Daniela Braga (Defined.Ai) concorda com Marinelli em parte: em curto prazo, cargos que exigem pouca qualificação serão, sim, substituídos, porém, em longo prazo, a história muda. “Enquanto muitas vagas vão desaparecer, muitos trabalhos temporários surgirão para atender a demandas muito específicas. É uma ideia equivocada que a IA vai roubar os postos de trabalho.” 

Demandas muito específicas exigem pessoas mais qualificadas. Nesse sentido, Daniel Knopfholz, CTO de O Boticário, convida empresas privadas a abraçar a oportunidade: “Elas têm a responsabilidade de ensinar os colaboradores a repensar suas carreiras, preparando-os para o futuro em uma situação benéfica para ambos os lados. Haverá um gap, e cabe às empresas superá-lo.”

Paula Mageste (Edições Globo Condé Nast), no painel “Will ChatGPTkill journalism?”, toca num ponto muito sensível, ao falar em nome dos jornalistas e produtores de conteúdos, provavelmente os que mais se sentem ameaçados pela IA: “Existe uma crise geral de confiança na mídia; o jornalismo ainda precisa do fator humano, nós vamos a campo, nutrimos relacionamentos com fontes, temos nosso ponto de vista, possibilitamos a subjetividade. Somos importantes para restaurar a confiança perdida.”

Alex Collmer, CEO da VidMob, também acredita que muitos novos empregos podem ser criados para desempenhar funções ainda não imaginadas. E, para isso, todos precisaremos entender como utilizar a IA a nosso favor.

ESG: o fator humano da inovação

A maioria das discussões do Web Summit Rio 2023 apontou para um futuro de tecnologia, dados, inteligência artificial e códigos. Um futuro pouco humano. Mas não todas. O tema “ESG” esteve presente, como seria esperado em qualquer evento dessa magnitude, que reuniu agentes de diversos setores da economia. Para César Sanches, da B3, o assunto evoluiu de tal forma, que deixou de ser um custo associado à filantropia para se tornar um investimento e um diferencial competitivo.

Sergio Cisneros, consultor do LinkedIn para a Latam, abordou um tema que vem ganhando destaque ano a ano: as green skills (ou “habilidades verdes”, em tradução livre). “Hoje ainda temos uma oferta de profissionais com green skills alinhada com a demanda, mas a demanda vai ultrapassar a oferta a partir de 2024.” A América do Sul é uma das regiões que mais avançam no tema, atrás apenas dos EUA. E o Brasil é o grande motor da região: é o sexto mercado entre as top 25.  

As mulheres tiveram destaque no evento, responderam por 40% da audiência e 37% dos palestrantes.

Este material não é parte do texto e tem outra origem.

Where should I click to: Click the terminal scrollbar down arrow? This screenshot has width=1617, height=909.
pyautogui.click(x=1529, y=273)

Das startups presentes, 22% foram fundadas por mulheres. Pode parecer pouco, mas em um cenário dominado por homens cis (que de identificam com o seu gênero de nascimento) e brancos, esses números trazem um alento.

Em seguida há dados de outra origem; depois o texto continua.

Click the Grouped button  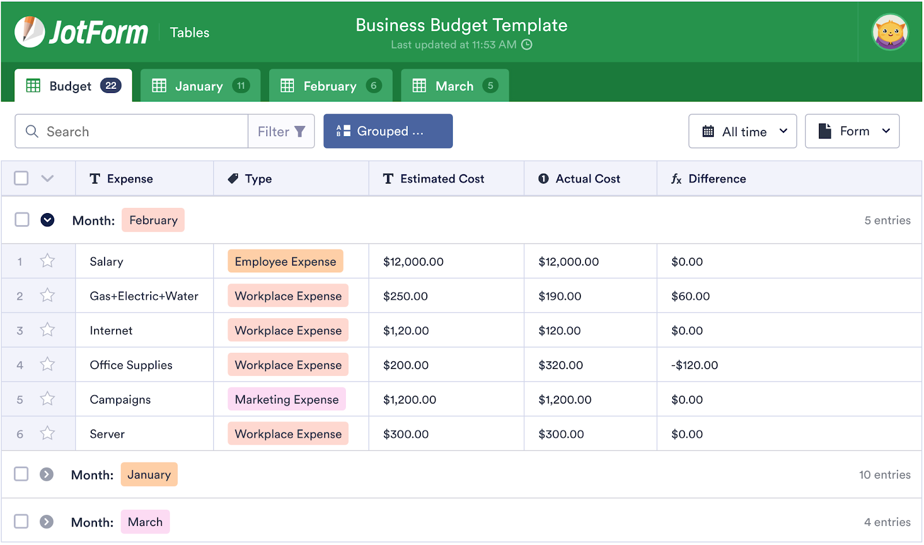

Já o tema “diversidade” teve pouco destaque, mas aqueles que ousaram abordá-lo foram incisivos. Daniela Braga (Defined.ai) chamou a atenção justamente para a dificuldade que mulheres empreendedoras enfrentam na disputa por investimentos, objetivo de grande parte dos presentes no megaevento.

Monique Eville, investidora-anjo da Investivos, defendeu uma diversidade maior no cenário de influenciadores/criadores de conteúdo e encorajou as empresas a se responsabilizar por esse avanço: “As marcas fazem compromissos públicos, mas investem milhões em agências que contratam apenas influenciadores brancos. É preciso questionar os intermediários e garantir maior representatividade.”

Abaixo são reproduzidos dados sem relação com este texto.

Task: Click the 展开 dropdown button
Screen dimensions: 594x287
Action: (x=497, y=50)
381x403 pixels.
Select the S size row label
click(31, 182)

Enquanto Monique aponta o efeito devastador que o discurso de ódio proferido em redes sociais tem sobre jovens negros periféricos, Thais Fabris, fundadora da 65/10, e Carol Delgado, da Puxadinho, apresentaram dados sobre pesquisa feita com meninas das periferias. “A maioria do mundo está à parte do que estamos discutindo aqui neste evento. E as meninas periféricas são as mais prejudicadas. Elas não almejam vagas de tecnologia, pois não acreditam que sejam para elas. Elas estão perto demais dos problemas, e são parte da solução”, conta Thais. Carol complementa: “Não dá para pensar em construir o futuro, quando há tanta gente passando fome.”

Para esses, o futuro não está nos dados.